Neither option seemed helpful, to Loki personally or to our friendship. So instead, I sighed and looked up into the trees.

Up close, the bark was black mottled with mossy gray. In amongst the rosy apples, clumps of greenery with smaller leaves grew like small baskets, clinging to the tree branches.

“What is this other stuff?” I didn’t care, particularly. I only wanted to change the subject. “The basket-looking plant?”

“Mistletoe. Nasty parasitic stuff, feeds on the living trees. We don’t have it on Asgard.”

Loki’s voice sounded closer again. I glanced his way.

He carried a half dozen fruit folded up in the hem of his tunic, some still attached to bits of branches and twigs they’d grown on. Bundles of narrower green and tiny white berries clung tenaciously to the same branches.

“Shouldn’t you pull it off the apples before you take them home, then?”

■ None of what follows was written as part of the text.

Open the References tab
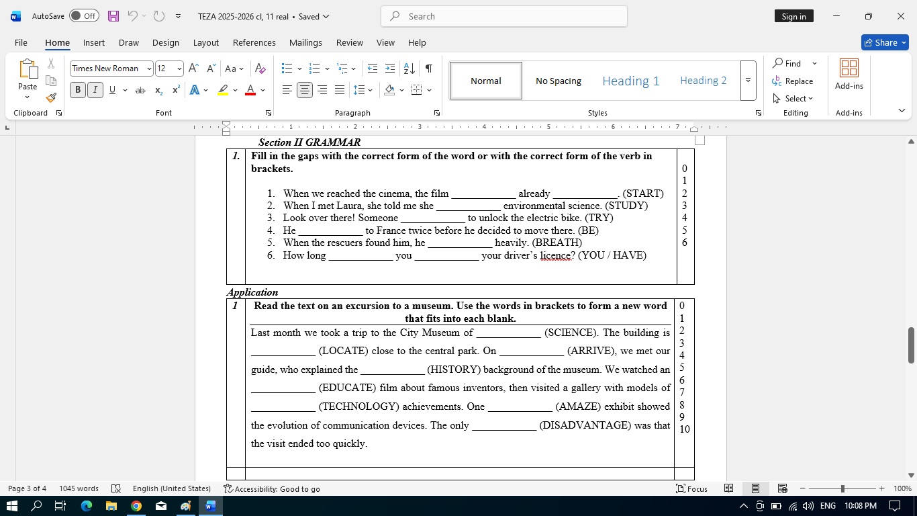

Loki tipped his head and twitched a curious brow furrow at me. “What, the mistletoe? Oh, it’s harmless once it’s out of the tree.”

He stopped beside me and shifted his grip on his tunic to hold it with one hand, leaving the other free to hold out to me. “Can’t hurt a thing. I’ll clean it off once we get you back. Come on, you’re in a hurry, remember? Can’t keep the Watcher waiting.”

And still something in Loki’s tone nagged at me. But I couldn’t place it, and he was right—I needed to get to Heimdal. We’d only been here on Midgard a few minutes. Not even Loki could get into trouble in such a short time.

I held my hand out toward Loki’s, palm up. As he laid his palm down on mine, he smiled, a rare flash of pure happiness that eased my concerns.

“Thank you for indulging my whim, little rainbow. You are a true friend.”